Problem to work on :: Output, word for word, the lines of this listing that fall between the line with "Screenshot is 768x1736." and the line with "tonewinner (610, 1509)", counting both of those lines, and no others.

Records for this task ::
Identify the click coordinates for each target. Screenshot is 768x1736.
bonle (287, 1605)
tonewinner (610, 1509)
...
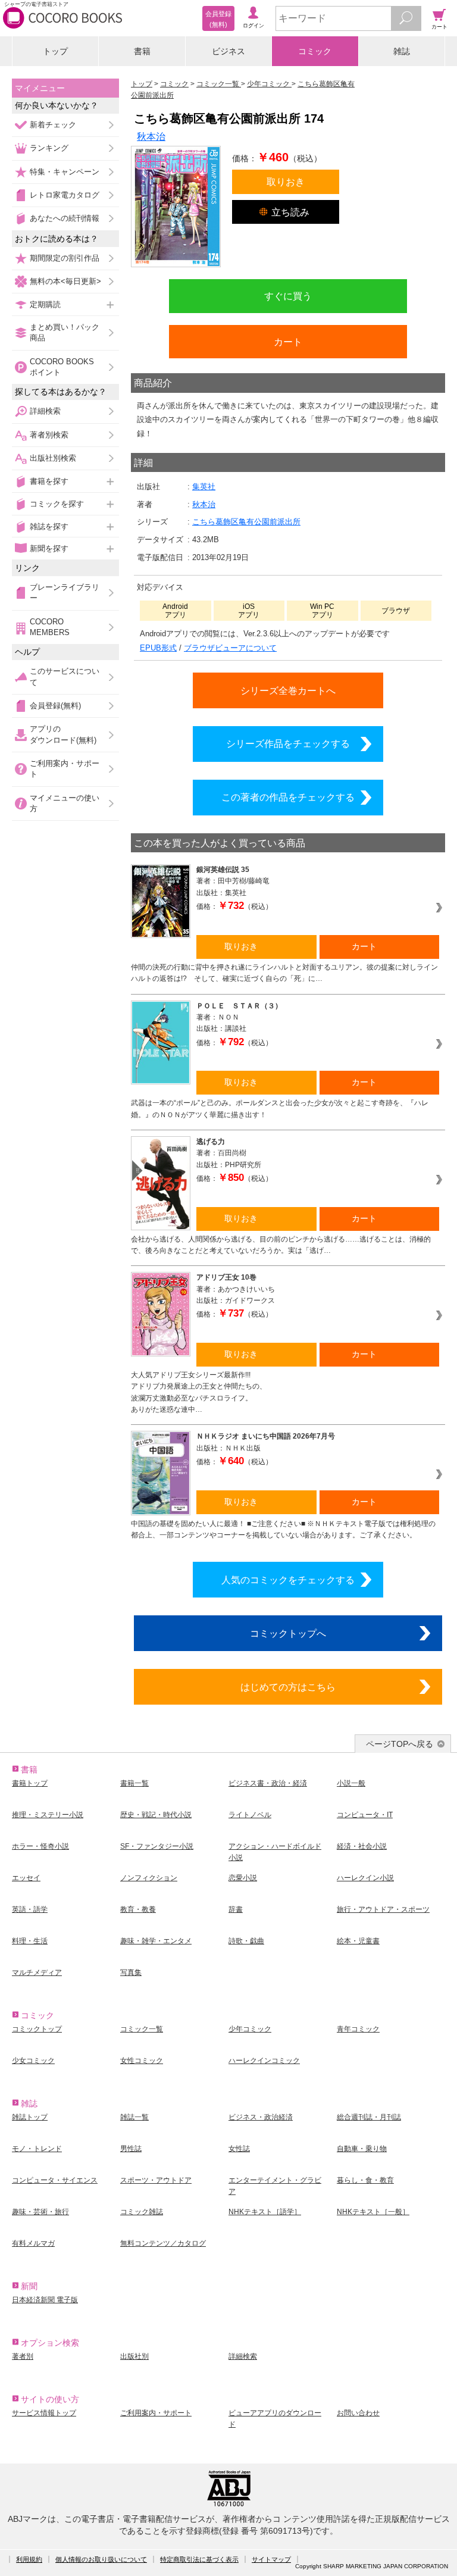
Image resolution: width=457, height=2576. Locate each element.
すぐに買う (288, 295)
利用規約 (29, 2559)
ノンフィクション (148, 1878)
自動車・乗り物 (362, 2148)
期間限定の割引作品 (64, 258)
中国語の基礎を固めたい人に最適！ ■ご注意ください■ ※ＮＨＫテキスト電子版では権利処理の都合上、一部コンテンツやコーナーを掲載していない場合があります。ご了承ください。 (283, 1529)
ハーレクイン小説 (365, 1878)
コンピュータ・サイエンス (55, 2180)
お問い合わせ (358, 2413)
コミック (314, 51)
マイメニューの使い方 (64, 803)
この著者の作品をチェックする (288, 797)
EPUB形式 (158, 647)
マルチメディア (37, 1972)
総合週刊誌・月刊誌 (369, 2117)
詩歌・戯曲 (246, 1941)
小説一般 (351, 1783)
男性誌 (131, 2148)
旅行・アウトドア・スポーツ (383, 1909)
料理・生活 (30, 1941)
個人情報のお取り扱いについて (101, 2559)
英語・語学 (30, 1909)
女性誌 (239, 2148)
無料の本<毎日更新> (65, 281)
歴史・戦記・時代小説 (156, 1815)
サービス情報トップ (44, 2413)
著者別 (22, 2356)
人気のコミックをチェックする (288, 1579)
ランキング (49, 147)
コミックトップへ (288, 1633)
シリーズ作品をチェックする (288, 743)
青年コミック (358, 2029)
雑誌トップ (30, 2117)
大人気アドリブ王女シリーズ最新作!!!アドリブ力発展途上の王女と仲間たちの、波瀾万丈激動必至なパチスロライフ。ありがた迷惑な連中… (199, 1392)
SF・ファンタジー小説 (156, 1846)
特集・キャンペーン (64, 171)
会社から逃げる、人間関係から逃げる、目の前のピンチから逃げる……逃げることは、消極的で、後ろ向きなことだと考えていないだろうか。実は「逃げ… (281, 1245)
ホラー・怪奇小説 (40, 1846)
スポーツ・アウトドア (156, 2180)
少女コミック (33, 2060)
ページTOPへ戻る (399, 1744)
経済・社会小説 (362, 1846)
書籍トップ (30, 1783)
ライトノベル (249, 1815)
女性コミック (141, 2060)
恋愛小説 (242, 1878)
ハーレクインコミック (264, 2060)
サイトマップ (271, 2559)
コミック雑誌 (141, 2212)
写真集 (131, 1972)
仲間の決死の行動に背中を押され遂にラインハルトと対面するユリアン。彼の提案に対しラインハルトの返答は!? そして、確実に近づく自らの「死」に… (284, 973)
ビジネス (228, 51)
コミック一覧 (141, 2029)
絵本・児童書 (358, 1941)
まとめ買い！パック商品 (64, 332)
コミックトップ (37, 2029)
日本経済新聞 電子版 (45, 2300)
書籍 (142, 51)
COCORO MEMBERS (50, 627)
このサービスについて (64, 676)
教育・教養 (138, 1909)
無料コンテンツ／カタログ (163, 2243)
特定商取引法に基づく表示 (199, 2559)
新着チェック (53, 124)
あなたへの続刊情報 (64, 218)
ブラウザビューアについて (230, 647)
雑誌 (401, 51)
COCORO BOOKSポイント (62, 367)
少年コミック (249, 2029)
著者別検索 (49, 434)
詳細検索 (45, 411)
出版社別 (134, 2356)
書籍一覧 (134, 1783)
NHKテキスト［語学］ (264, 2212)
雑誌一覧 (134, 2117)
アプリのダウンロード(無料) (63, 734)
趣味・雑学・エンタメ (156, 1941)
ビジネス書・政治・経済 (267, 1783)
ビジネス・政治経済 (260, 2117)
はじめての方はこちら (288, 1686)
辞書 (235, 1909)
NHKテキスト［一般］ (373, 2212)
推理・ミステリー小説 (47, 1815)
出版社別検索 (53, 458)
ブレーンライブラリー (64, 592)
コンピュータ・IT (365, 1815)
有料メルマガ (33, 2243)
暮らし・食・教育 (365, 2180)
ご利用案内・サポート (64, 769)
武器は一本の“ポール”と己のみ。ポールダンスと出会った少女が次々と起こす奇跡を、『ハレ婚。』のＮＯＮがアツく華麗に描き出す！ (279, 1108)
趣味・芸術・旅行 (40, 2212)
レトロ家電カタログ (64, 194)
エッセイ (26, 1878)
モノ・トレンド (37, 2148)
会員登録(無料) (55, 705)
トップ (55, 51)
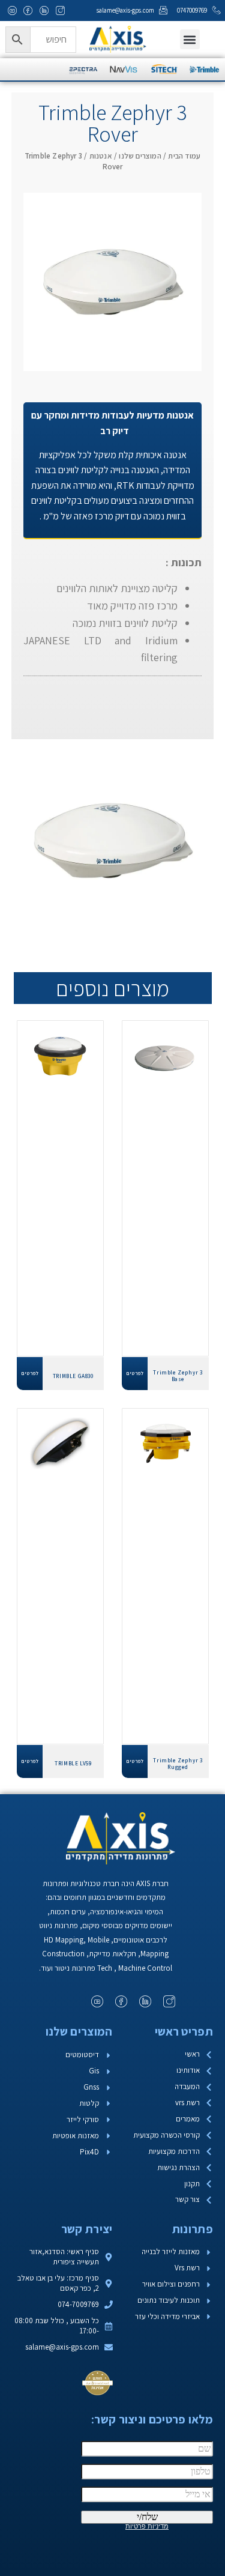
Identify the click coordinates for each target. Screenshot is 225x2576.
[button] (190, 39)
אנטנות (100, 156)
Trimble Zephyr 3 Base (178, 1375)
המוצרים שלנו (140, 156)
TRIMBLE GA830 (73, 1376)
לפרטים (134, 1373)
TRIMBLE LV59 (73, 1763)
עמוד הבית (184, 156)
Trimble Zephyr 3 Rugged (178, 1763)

Problem solution ::
Identify the click coordinates for each target. Screenshot is 768x1736.
bonle (287, 1605)
tonewinner (610, 1509)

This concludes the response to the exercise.